Here are some of the heatmaps

As for the training and the model, we have kept everything the same as we deducted that our setup was satisfactory from the previous part. The weighted argmax approach of converting the heatmaps into the coordinates is now equivalent to calculating the centroid of the heatmaps and getting their center of mass to be the coordinates.

Here is the loss progression

From the loss progression, we can see a further decrease in the loss compared to the previous Gaussian based approach. Let's observe some of the predictions as well.

Here are some of the predictions

The results seems to be incredibly satisfactory, only output that wasn't as good as the rest of the predictions was a case where the shape of the face was heavily distorted because of the hands pulling the mouth (bottom right).

Though the results are impressive and better than the Gaussian-based approach in this instance, we believe this comparison is not entirely credible. This is because decreasing the radius of the binary mask (compared to the sigma value used for the Gaussian) made a significant difference in our inputs, making the inner face landmarks much more identifiable. Therefore, as we lack a controlled and fair test case, we cannot definitively conclude which approach works better.
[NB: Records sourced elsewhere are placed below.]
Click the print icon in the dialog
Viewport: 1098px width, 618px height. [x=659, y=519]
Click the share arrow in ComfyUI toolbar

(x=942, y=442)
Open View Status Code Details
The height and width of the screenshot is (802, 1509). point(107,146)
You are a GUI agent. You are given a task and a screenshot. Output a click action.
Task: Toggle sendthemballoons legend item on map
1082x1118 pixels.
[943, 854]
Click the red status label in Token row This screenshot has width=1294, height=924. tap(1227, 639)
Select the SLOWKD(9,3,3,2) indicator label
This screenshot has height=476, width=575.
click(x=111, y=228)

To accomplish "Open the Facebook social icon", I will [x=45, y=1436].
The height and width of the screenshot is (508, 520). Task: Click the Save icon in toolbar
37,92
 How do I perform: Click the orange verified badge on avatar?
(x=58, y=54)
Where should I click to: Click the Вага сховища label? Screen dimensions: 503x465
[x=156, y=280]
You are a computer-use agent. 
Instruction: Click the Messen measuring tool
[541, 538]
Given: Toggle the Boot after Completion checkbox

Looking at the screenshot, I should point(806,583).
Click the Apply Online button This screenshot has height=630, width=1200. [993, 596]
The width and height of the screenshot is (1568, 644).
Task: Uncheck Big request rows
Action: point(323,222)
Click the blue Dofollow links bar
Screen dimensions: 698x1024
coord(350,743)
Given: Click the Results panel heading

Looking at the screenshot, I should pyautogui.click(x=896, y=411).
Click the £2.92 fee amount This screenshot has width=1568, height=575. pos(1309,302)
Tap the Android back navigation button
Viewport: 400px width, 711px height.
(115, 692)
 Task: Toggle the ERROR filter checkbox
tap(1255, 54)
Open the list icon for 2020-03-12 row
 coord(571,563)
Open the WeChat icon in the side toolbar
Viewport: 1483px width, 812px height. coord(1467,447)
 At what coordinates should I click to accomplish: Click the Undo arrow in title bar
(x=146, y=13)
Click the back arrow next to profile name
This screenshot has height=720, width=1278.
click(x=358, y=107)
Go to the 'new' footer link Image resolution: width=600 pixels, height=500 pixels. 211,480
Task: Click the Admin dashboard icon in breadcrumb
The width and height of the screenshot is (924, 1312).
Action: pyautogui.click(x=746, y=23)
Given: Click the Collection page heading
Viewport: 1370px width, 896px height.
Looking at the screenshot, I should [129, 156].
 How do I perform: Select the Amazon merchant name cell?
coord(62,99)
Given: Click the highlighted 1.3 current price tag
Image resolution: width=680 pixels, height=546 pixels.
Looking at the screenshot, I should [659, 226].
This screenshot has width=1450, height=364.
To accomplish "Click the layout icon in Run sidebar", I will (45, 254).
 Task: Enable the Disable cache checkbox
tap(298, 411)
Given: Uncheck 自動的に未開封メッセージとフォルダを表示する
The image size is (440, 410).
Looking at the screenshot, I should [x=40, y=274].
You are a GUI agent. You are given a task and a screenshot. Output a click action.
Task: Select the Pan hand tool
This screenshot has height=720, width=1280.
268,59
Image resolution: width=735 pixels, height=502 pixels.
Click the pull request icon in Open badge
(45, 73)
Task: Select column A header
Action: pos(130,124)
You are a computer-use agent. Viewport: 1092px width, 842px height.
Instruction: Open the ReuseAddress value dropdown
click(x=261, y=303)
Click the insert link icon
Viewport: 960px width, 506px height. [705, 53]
However, our intuition aligns with the idea that the Gaussian-based approach would ultimately perform better, particularly with appropriately small sigma values. This intuition stems from the fact that the Gaussian-based heatmaps carry more information about the spatial distribution of a landmark's probability.

Distinction Between Methods:

• Binary Mask Approach:

  When applying the weighted argmax method to a binary mask, the weights are either 1 (inside the mask) or 0 (outside). Mathematically, this reduces to calculating the centroid (center of mass) of the region. Since the weights are uniform, the resulting coordinate is simply the arithmetic average of all pixel locations within the binary mask. No additional spatial information beyond the mask's shape and size is used.

• Gaussian-Based Approach:

  In contrast, the Gaussian-based heatmap encodes a spatial probability distribution around the true landmark location. The pixel values decay smoothly from the center of the Gaussian, assigning higher weights to pixels closer to the landmark and progressively lower weights to pixels farther away.

  Mathematically, the weighted argmax for a Gaussian heatmap computes a soft center of mass where the pixel intensities act as probabilities or weights:

  xGaussian = (Σ xij * Hij) / Σ Hij,    yGaussian = (Σ yij * Hij) / Σ Hij

  Here, Hij represents the Gaussian values at each pixel, which are non-uniform and encode how "likely" each pixel is to be the landmark. This smooth weighting allows the Gaussian-based approach to provide sub-pixel accuracy and more robust predictions, especially when landmarks are partially occluded, ambiguous, or noisy.

Why We Think Gaussian Would Perform Better (in Theory):

In the Gaussian-based method:

• The pixel weights are continuous and smoothly decaying, providing a stronger signal about the landmark's location.
• The weighted average incorporates this probability distribution, which helps the model learn finer spatial relationships and improves landmark localization precision.

In comparison, the binary mask provides only a hard region with equal weight, leading to less spatial information. Therefore, while the weighted argmax reduces to the centroid for binary masks, the Gaussian-based approach leverages richer information to generate more accurate landmark predictions.